29 CFR § 778.111(a).

Again, we have a pretty straightforward computation. Take the total piece rate and any rate for non-productive hours (like waiting time or going to meetings) and divide it by the number of hours the employee worked in the workweek. That gives you the regular rate. Then you divide that in half and that is the additional overtime rate. And don’t forget, where you have already compensated the employee at the straight time rate for any work done in the overtime hours, you only have to add on the half-time as overtime. Look at the example above (or call your labor lawyer) if that confuses you.

What if the employee works at multiple piece rates in a week? For example he gets $1.00 per part for one kind of part and $1.25 per part for a second kind of part? Well, you average, or you can agree to pay overtime at time and one-half of the regular rate for whatever part is being produced during the overtime hours. That’s what that reference to §778.418 in the Regulation is.

(a) Under section 7(g)(1), an employee who is paid on the basis of a piece rate for the work performed during non-overtime hours may agree with his employer in advance of the performance of the work that he shall be paid at a rate not less than one and one-half times this piece rate for each piece produced during the overtime hours.

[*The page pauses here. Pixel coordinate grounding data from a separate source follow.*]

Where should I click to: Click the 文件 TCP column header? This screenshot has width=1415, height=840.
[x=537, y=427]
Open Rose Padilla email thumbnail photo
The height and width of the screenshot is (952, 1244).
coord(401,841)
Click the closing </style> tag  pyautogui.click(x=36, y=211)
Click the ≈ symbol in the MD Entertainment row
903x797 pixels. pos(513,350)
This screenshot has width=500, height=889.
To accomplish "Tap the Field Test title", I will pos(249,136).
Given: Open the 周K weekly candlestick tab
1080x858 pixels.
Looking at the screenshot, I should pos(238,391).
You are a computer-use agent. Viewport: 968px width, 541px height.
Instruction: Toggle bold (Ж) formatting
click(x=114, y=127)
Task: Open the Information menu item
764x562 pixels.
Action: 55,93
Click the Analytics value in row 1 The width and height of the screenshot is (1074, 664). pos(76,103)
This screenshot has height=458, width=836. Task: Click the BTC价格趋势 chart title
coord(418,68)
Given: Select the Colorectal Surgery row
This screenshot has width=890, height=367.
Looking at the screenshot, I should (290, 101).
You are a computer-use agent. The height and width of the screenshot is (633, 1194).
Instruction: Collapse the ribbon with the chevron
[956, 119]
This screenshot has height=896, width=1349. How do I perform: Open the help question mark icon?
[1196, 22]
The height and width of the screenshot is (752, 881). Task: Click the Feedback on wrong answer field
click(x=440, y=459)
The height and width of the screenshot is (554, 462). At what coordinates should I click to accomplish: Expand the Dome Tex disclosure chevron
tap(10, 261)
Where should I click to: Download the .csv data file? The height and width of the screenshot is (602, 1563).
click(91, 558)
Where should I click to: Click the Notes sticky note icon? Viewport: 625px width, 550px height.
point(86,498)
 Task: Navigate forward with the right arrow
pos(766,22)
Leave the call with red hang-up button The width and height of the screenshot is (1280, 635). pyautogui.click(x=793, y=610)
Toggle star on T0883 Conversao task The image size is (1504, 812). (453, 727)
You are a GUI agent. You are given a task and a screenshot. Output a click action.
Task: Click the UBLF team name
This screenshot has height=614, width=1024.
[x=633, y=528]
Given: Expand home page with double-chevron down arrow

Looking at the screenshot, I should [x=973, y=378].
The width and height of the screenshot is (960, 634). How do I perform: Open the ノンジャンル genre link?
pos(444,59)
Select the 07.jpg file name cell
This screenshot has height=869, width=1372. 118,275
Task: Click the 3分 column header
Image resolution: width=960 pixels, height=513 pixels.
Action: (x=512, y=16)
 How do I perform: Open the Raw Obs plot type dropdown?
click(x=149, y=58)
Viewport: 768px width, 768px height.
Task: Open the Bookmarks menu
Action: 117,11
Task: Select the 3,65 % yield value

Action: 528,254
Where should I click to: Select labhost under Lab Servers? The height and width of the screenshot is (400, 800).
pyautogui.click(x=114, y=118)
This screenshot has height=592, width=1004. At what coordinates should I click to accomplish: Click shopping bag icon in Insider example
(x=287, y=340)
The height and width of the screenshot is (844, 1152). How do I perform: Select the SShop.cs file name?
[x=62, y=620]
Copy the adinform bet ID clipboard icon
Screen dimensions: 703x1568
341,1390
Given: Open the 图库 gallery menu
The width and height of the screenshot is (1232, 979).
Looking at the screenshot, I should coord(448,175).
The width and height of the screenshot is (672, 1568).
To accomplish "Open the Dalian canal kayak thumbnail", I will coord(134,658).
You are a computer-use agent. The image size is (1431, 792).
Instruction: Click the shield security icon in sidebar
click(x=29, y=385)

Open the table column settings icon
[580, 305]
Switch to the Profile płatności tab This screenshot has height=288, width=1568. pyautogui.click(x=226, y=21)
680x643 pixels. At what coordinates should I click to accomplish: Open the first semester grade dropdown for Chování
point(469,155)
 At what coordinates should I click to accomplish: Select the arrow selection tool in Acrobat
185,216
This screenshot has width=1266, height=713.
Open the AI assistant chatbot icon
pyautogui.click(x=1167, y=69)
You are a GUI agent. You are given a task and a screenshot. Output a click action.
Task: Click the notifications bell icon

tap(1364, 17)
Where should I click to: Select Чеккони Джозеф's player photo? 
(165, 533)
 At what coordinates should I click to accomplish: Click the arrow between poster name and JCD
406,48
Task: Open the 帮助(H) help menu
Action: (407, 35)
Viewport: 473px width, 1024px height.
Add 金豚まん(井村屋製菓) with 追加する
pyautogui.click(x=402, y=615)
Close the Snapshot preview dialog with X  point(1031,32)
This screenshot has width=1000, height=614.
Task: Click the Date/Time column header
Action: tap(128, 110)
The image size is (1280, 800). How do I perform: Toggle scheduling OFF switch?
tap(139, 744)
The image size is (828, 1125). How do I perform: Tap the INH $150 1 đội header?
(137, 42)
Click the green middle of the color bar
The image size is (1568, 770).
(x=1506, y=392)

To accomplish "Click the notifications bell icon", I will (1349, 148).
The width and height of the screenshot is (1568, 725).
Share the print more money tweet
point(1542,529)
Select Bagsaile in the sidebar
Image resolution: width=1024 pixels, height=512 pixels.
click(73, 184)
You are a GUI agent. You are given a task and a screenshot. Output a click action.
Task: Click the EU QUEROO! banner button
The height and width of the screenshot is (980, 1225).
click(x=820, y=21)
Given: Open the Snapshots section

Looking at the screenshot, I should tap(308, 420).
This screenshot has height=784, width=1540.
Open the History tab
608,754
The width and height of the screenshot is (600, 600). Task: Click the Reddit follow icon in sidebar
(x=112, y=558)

No additional overtime pay will be due under the Act provided that the general conditions discussed in §778.417 are met and:

(1) The piece rate is a bona fide rate;

(2) The overtime hours for which the overtime rate is paid qualify as overtime hours under section 7(e) (5), (6), or (7);

(3) The number of overtime hours for which such overtime piece rate is paid equals or exceeds the number of hours worked in excess of the applicable maximum hours standard for the particular workweek; and

(4) The compensation paid for the overtime hours is at least equal to pay at one and one-half times the applicable minimum rate for the total number of hours worked in excess of the applicable maximum hours standard.

(b) The piece rate will be regarded as bona fide if it is the rate actually paid for work performed during the non-overtime hours and if it is sufficient to yield at least the minimum wage per hour.

(c) If a pieceworker works at two or more kinds of work for which different straight time piece rates have been established, and if by agreement he is paid at a rate not less than one and one-half whichever straight time piece rate is applicable to the work performed during the overtime hours, such piece rate or rates must meet all the tests set forth in this section and the general tests set forth in §778.417 in order to satisfy the overtime requirements of the Act under section 7(g) (2).

29 CFR § 778.418.

Basically, what this Regulation says is that you can agree with the employee IN ADVANCE (and I would do it in writing), that you can pay overtime and the piece rate for the pieces being made when the overtime is worked instead of doing the average. You can do this when the employee is paid at two different hourly rates in a single workweek and we will talk about that when we get to it.